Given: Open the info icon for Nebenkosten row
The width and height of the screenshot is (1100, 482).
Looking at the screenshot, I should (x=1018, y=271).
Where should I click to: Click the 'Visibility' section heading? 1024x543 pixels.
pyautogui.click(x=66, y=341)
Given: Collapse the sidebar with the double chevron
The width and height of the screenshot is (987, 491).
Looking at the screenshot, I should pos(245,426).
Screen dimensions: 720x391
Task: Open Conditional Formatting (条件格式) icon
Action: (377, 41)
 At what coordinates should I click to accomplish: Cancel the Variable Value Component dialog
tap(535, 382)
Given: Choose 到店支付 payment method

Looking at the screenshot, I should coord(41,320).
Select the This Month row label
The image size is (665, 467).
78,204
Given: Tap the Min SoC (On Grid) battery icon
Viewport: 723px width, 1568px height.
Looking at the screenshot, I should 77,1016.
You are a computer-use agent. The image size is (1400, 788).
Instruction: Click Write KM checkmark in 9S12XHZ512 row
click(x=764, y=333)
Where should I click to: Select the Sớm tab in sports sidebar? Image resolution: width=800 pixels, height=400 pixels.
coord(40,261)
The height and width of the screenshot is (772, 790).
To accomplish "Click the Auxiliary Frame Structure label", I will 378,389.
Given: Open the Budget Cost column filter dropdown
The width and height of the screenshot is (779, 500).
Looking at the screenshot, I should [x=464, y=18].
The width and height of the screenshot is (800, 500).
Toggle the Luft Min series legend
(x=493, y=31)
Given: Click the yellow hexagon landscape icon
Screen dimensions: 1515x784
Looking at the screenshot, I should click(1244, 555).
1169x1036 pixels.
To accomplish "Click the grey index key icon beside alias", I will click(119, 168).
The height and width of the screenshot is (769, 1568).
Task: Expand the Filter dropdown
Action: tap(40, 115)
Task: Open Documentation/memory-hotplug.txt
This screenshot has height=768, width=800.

_WHAT IS BEING ASKED_. Beginning with the very first line of the material, please return exactly each line down to and including the one with "Given: Tap the Min SoC (On Grid) battery icon".

_WRITTEN REPLY_.
Given: Open the info icon for Nebenkosten row
The width and height of the screenshot is (1100, 482).
Looking at the screenshot, I should (x=1018, y=271).
Where should I click to: Click the 'Visibility' section heading? 1024x543 pixels.
pyautogui.click(x=66, y=341)
Given: Collapse the sidebar with the double chevron
The width and height of the screenshot is (987, 491).
Looking at the screenshot, I should pos(245,426).
Screen dimensions: 720x391
Task: Open Conditional Formatting (条件格式) icon
Action: (377, 41)
 At what coordinates should I click to accomplish: Cancel the Variable Value Component dialog
tap(535, 382)
Given: Choose 到店支付 payment method

Looking at the screenshot, I should coord(41,320).
Select the This Month row label
The image size is (665, 467).
78,204
Given: Tap the Min SoC (On Grid) battery icon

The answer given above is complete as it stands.